Data supplied below:

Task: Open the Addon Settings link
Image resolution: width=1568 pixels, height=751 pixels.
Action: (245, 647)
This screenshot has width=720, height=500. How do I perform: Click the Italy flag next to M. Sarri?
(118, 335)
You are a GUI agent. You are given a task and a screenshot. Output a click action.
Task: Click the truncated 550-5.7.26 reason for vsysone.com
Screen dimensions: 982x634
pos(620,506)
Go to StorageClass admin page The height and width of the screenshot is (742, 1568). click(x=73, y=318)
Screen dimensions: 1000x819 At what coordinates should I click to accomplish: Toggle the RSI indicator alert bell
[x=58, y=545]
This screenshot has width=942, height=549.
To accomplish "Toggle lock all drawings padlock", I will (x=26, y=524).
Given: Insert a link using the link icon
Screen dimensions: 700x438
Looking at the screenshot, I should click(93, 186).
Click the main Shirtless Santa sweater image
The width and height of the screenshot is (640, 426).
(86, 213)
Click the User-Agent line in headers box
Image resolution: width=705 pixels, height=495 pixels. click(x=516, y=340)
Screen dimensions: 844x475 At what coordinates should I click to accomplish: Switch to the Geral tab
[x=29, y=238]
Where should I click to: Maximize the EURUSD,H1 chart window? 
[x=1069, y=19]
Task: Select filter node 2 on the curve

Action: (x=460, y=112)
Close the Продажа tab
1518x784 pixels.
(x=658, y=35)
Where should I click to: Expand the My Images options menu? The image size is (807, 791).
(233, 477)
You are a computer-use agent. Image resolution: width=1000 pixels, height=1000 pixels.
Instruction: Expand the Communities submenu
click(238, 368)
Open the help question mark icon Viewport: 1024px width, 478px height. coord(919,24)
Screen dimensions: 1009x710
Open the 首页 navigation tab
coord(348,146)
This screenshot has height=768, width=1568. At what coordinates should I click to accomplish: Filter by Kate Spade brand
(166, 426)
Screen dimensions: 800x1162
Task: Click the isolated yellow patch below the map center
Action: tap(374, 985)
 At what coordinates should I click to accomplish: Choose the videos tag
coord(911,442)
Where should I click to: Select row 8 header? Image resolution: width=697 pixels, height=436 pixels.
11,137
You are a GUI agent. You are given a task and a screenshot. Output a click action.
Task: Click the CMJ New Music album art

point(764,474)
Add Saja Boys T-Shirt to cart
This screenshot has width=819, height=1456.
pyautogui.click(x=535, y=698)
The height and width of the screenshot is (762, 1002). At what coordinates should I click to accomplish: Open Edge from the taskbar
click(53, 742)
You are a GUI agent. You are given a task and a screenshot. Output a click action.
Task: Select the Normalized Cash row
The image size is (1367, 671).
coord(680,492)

End of Data supplied.

After reading the entries above, state how many lines hold the word "link", with no text besides the number.

Response box: 2